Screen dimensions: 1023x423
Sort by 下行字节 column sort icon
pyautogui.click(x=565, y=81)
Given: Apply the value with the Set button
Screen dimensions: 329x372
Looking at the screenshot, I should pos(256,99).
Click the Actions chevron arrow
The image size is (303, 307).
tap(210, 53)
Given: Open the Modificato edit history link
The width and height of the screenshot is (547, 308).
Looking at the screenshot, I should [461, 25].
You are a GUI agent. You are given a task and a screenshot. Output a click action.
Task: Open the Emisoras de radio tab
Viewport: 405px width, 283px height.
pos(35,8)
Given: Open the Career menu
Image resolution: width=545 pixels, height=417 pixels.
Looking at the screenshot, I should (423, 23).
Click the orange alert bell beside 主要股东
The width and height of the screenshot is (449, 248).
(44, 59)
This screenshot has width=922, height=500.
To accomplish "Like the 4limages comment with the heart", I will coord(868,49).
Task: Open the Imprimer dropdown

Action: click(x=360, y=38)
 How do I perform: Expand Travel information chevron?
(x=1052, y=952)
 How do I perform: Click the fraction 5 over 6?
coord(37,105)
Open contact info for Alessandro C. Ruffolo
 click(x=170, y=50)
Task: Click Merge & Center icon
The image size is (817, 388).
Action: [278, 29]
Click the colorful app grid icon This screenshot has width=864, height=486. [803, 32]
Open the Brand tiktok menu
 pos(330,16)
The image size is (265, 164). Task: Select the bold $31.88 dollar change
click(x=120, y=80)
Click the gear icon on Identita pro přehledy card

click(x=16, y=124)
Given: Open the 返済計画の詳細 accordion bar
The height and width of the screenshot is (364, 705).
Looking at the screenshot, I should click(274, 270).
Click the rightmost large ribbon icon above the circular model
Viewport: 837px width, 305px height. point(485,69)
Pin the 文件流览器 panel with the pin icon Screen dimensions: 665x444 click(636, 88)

┄┄┄┄┄┄┄┄┄┄

Scan the records above. Return every line with "This" in it.

This screenshot has width=922, height=500.
Click the colorful app grid icon This screenshot has width=864, height=486. [803, 32]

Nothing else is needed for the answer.